[BEGIN Page text]

People get mad at the President. Someone once threw a cabbage at William Howard Taft. That didn’t bother Taft. He quipped, “I see that one of my adversaries has lost his head.”
. . .
It’s said that people who run for President have swelled heads. It’s said that people who run for President are greedy. They want power. They want fame.
But being President can be wanting to serve your country—like George Washington, who left the Virginia plantation he loved three times to lead the country he loved even more.
from: So You Want to Be President?
by Judith St. George
illustrated by David Small
Philomel Books, 2000
(Caldecott Award Winner)
Back in 1967, my first crush loved baseball. He took me to the Cleveland Municipal Stadium several times to see the Indians play. The players’ names, positions, and whether they should be traded or not at the end of the season were as familiar to me as a hot dog with mustard. I followed baseball for years. Really until my first daughter was born (during the World Series).

[END Page text]
[BEGIN Rows]

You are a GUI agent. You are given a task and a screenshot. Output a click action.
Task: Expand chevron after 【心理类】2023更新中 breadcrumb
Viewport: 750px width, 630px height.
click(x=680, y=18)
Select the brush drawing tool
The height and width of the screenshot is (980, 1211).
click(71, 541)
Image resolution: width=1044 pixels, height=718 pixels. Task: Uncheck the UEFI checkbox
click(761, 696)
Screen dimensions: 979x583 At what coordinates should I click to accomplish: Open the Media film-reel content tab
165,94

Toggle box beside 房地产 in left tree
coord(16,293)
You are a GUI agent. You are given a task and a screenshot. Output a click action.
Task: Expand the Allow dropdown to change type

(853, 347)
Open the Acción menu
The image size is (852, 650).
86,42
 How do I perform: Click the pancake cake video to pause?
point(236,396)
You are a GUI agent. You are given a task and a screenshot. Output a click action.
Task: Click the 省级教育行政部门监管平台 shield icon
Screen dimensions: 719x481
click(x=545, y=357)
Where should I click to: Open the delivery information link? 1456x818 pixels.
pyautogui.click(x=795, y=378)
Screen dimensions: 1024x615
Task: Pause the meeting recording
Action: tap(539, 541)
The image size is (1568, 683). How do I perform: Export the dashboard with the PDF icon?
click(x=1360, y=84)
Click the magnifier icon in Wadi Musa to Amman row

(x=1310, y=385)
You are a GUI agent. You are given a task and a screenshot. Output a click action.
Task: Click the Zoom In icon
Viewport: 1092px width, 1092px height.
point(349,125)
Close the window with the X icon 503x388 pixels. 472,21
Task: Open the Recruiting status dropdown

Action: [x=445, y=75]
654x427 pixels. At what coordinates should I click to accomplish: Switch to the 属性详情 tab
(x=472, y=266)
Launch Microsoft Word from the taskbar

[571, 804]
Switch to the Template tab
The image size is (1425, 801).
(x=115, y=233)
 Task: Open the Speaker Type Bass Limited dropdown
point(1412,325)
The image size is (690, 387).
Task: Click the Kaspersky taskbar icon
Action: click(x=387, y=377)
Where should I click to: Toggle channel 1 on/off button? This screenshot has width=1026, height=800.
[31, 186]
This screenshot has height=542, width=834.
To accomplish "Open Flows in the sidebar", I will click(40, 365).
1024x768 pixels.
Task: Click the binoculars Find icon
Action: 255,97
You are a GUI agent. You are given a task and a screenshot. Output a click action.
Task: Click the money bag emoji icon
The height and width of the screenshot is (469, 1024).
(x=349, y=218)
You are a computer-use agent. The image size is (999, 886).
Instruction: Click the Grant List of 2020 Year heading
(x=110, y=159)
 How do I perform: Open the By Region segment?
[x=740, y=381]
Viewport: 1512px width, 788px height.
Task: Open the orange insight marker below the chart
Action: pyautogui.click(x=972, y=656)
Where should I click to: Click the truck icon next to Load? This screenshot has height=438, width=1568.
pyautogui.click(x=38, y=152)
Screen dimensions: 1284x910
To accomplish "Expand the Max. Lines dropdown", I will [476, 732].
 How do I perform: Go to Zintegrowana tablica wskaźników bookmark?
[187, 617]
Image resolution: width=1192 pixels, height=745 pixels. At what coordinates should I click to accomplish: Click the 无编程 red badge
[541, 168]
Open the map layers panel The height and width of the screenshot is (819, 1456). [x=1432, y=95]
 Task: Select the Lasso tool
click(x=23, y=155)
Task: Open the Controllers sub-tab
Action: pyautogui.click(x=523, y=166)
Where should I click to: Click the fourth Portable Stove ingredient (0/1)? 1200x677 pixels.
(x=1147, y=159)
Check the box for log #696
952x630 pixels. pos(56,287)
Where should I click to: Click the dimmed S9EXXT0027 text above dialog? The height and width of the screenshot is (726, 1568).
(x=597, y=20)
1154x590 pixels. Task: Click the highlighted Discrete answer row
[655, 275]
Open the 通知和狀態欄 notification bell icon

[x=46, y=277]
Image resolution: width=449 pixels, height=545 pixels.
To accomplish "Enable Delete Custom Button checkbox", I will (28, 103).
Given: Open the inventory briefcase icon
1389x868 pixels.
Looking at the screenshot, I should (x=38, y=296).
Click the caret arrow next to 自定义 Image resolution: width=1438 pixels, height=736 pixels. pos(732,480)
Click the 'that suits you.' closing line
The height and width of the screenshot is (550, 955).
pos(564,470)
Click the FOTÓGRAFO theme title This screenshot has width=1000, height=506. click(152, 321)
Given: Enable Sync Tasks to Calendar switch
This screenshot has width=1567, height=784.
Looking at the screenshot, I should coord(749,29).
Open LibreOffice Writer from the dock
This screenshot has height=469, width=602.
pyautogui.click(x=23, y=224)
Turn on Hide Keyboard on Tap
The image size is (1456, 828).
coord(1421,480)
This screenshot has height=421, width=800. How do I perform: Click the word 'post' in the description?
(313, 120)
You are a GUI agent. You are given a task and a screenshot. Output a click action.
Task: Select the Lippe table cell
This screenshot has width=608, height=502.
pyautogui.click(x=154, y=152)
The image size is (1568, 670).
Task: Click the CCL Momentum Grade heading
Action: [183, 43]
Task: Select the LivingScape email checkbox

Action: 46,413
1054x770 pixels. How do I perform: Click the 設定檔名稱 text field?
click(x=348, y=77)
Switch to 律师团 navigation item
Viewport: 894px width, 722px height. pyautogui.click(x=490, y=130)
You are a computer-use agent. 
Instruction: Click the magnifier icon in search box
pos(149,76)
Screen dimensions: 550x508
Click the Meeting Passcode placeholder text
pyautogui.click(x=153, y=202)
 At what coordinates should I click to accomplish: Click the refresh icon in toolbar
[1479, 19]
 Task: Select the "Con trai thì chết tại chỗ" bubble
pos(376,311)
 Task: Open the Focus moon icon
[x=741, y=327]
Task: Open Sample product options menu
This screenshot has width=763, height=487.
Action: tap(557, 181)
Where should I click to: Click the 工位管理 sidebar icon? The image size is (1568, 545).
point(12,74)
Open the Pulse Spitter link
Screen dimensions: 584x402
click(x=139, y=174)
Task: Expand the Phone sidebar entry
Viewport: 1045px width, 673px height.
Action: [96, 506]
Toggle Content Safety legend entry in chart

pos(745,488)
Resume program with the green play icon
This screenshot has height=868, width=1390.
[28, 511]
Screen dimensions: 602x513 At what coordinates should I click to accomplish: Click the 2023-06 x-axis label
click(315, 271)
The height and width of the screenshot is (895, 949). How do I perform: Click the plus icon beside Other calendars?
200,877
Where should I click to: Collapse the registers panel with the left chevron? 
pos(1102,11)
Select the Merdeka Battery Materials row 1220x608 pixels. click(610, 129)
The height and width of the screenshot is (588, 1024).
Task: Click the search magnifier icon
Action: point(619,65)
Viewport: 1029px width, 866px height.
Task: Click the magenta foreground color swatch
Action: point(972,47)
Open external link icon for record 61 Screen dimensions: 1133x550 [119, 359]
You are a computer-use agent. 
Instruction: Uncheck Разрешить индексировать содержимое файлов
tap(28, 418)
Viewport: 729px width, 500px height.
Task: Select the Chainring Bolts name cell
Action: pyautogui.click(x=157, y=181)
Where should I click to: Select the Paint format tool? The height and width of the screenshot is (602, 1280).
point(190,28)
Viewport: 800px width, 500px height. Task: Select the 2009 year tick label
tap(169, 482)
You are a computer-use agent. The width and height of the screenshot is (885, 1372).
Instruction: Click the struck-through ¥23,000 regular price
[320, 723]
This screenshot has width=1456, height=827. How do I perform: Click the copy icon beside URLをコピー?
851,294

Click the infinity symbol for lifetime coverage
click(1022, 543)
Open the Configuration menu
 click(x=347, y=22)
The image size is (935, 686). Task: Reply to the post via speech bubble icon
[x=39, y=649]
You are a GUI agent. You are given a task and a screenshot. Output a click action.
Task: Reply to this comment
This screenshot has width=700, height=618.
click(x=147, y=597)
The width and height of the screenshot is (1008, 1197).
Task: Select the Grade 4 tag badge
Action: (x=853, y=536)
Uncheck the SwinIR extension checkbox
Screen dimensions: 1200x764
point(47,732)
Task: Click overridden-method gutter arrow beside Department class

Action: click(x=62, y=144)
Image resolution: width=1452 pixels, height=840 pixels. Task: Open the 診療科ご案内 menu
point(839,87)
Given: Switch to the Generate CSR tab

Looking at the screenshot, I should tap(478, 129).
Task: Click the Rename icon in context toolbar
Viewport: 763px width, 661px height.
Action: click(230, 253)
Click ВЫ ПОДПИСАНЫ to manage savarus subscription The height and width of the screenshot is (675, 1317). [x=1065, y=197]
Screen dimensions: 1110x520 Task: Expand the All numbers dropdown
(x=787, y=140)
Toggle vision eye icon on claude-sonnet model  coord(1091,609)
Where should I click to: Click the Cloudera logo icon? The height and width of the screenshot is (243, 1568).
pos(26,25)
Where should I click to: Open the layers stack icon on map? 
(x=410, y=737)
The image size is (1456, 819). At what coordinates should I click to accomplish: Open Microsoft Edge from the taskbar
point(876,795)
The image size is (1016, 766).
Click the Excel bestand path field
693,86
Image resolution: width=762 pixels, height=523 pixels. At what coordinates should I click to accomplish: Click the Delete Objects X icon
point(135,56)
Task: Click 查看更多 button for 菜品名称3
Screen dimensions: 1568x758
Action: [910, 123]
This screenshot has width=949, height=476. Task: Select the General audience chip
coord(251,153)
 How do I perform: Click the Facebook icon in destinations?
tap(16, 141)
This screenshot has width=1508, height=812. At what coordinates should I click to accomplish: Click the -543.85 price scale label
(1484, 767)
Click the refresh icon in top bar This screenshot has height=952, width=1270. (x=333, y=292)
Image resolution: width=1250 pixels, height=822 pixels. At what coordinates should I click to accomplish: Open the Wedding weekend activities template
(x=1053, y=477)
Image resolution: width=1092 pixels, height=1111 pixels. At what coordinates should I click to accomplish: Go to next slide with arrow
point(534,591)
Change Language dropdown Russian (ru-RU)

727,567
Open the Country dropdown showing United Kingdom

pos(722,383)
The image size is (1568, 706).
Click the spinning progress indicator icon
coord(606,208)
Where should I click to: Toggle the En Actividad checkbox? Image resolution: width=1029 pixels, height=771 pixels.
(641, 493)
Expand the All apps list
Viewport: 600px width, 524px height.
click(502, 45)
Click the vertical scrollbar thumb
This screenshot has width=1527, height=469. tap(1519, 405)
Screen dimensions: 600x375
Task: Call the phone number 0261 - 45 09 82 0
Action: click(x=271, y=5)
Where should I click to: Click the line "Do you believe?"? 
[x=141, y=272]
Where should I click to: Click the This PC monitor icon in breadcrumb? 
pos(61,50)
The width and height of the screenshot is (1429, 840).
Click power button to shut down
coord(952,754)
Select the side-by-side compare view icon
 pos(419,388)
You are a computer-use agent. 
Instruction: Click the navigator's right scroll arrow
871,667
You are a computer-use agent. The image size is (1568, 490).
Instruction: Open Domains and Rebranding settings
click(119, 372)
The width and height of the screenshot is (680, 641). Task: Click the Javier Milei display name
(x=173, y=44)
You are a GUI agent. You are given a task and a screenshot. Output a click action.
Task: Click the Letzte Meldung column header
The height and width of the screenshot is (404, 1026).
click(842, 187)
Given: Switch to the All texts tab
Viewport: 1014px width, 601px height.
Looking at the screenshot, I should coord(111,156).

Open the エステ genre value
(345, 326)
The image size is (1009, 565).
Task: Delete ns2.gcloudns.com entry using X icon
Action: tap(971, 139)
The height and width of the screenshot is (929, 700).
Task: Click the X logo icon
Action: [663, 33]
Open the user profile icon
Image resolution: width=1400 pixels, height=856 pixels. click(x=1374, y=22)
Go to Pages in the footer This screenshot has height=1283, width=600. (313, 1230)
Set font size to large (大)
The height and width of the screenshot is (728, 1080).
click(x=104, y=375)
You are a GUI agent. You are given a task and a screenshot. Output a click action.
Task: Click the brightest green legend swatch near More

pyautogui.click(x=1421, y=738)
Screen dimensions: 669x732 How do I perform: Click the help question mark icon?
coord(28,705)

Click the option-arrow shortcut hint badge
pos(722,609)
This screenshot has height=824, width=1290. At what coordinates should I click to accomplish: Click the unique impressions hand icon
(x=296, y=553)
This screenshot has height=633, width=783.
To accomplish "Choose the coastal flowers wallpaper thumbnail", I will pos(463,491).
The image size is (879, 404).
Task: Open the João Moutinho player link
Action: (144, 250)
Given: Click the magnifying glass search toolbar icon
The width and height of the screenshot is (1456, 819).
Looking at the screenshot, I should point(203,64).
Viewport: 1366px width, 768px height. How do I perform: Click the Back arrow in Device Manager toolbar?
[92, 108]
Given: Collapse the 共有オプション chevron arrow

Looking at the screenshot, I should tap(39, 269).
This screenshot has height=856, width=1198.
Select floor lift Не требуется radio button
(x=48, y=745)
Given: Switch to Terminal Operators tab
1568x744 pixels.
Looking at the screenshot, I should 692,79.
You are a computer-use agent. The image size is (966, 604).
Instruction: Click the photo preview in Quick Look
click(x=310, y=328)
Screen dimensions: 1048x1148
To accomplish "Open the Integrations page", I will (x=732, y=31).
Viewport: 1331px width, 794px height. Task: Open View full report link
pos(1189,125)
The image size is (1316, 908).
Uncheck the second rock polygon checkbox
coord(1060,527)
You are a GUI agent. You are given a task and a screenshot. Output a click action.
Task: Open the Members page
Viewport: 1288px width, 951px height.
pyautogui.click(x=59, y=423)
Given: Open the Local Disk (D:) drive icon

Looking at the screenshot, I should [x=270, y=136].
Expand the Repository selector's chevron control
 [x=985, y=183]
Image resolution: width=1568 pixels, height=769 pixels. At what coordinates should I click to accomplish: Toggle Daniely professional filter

[END Rows]

What this exercise asks:
a: According to the page text, what did someone once throw at William Howard Taft?
b: Quote the rows from the first one through the line containing "Action: click(x=387, y=377)", inclusive.

Solutions to each task:
a: A cabbage.

b:
You are a GUI agent. You are given a task and a screenshot. Output a click action.
Task: Expand chevron after 【心理类】2023更新中 breadcrumb
Viewport: 750px width, 630px height.
click(x=680, y=18)
Select the brush drawing tool
The height and width of the screenshot is (980, 1211).
click(71, 541)
Image resolution: width=1044 pixels, height=718 pixels. Task: Uncheck the UEFI checkbox
click(761, 696)
Screen dimensions: 979x583 At what coordinates should I click to accomplish: Open the Media film-reel content tab
165,94

Toggle box beside 房地产 in left tree
coord(16,293)
You are a GUI agent. You are given a task and a screenshot. Output a click action.
Task: Expand the Allow dropdown to change type

(853, 347)
Open the Acción menu
The image size is (852, 650).
86,42
 How do I perform: Click the pancake cake video to pause?
point(236,396)
You are a GUI agent. You are given a task and a screenshot. Output a click action.
Task: Click the 省级教育行政部门监管平台 shield icon
Screen dimensions: 719x481
click(x=545, y=357)
Where should I click to: Open the delivery information link? 1456x818 pixels.
pyautogui.click(x=795, y=378)
Screen dimensions: 1024x615
Task: Pause the meeting recording
Action: tap(539, 541)
The image size is (1568, 683). How do I perform: Export the dashboard with the PDF icon?
click(x=1360, y=84)
Click the magnifier icon in Wadi Musa to Amman row

(x=1310, y=385)
You are a GUI agent. You are given a task and a screenshot. Output a click action.
Task: Click the Zoom In icon
Viewport: 1092px width, 1092px height.
point(349,125)
Close the window with the X icon 503x388 pixels. 472,21
Task: Open the Recruiting status dropdown

Action: [x=445, y=75]
654x427 pixels. At what coordinates should I click to accomplish: Switch to the 属性详情 tab
(x=472, y=266)
Launch Microsoft Word from the taskbar

[571, 804]
Switch to the Template tab
The image size is (1425, 801).
(x=115, y=233)
 Task: Open the Speaker Type Bass Limited dropdown
point(1412,325)
The image size is (690, 387).
Task: Click the Kaspersky taskbar icon
Action: click(x=387, y=377)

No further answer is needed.